■ **Work request**: Reproduce word for word the part of the forum thread on Gmail address variations that begins at the words "Like it or not, the" and stops after "the same website.".

Exercise passage: Begin

The email RFCs explicitly say thou shalt not interpret the localpart of an email...

ubernostrum · on Feb 12, 2018

Like it or not, the RFCs have lost. "How Gmail does it" is now how email works in the minds of a stupendous number of people. So if Google says 'johndoe' and 'john.doe' are the same, we're stuck with the reality that 'johndoe' and 'john.doe' are the same.

fiddlerwoaroof · on Feb 12, 2018

It’s completely legitimate to use variations on an email address for different accounts on the same website.

Also, it’s useful to make use of +foo or varied usages of dots to create a unique email address for each site: for one thing, it’ll help if one site leaks your email address, then it’ll let you trace the origin of the leak if that email address gets unwanted email.

Finally attempting to deduplicate email addresses before authentication is almost as bad as lowercasing the password before checking if it matches.

ubernostrum · on Feb 12, 2018

There's a line in the Zen of Python: "practicality beats purity". If I can avoid someone filing a bug or a support request by knowing that Gmail has trained people to believe a bunch of distinct (according to RFC) mailboxes actually aren't distinct, I'm going to avoid the support request. The -- by comparison -- minuscule set of users who A) actually understand the relevant specs and B) care enough to yell at me in an HN comment are going to lose that battle every time.

fiddlerwoaroof · on Feb 12, 2018

> Gmail has trained people to believe a bunch of distinct (according to RFC) mailboxes actually aren't distinct

I'd be fairly surprised if your average user of gmail knew this: I know it and I use it in part because it lets me _distinguish_ different accounts on the same site. Second-guessing someone who's taking advantage of this feature is more likely to generate tech support requests than not.

Exercise passage: End
Data records: Begin

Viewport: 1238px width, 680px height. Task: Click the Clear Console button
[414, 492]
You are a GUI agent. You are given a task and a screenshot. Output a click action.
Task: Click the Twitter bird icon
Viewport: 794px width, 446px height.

Data records: End

■ **Exercise output**:
Like it or not, the RFCs have lost. "How Gmail does it" is now how email works in the minds of a stupendous number of people. So if Google says 'johndoe' and 'john.doe' are the same, we're stuck with the reality that 'johndoe' and 'john.doe' are the same.

fiddlerwoaroof · on Feb 12, 2018

It’s completely legitimate to use variations on an email address for different accounts on the same website.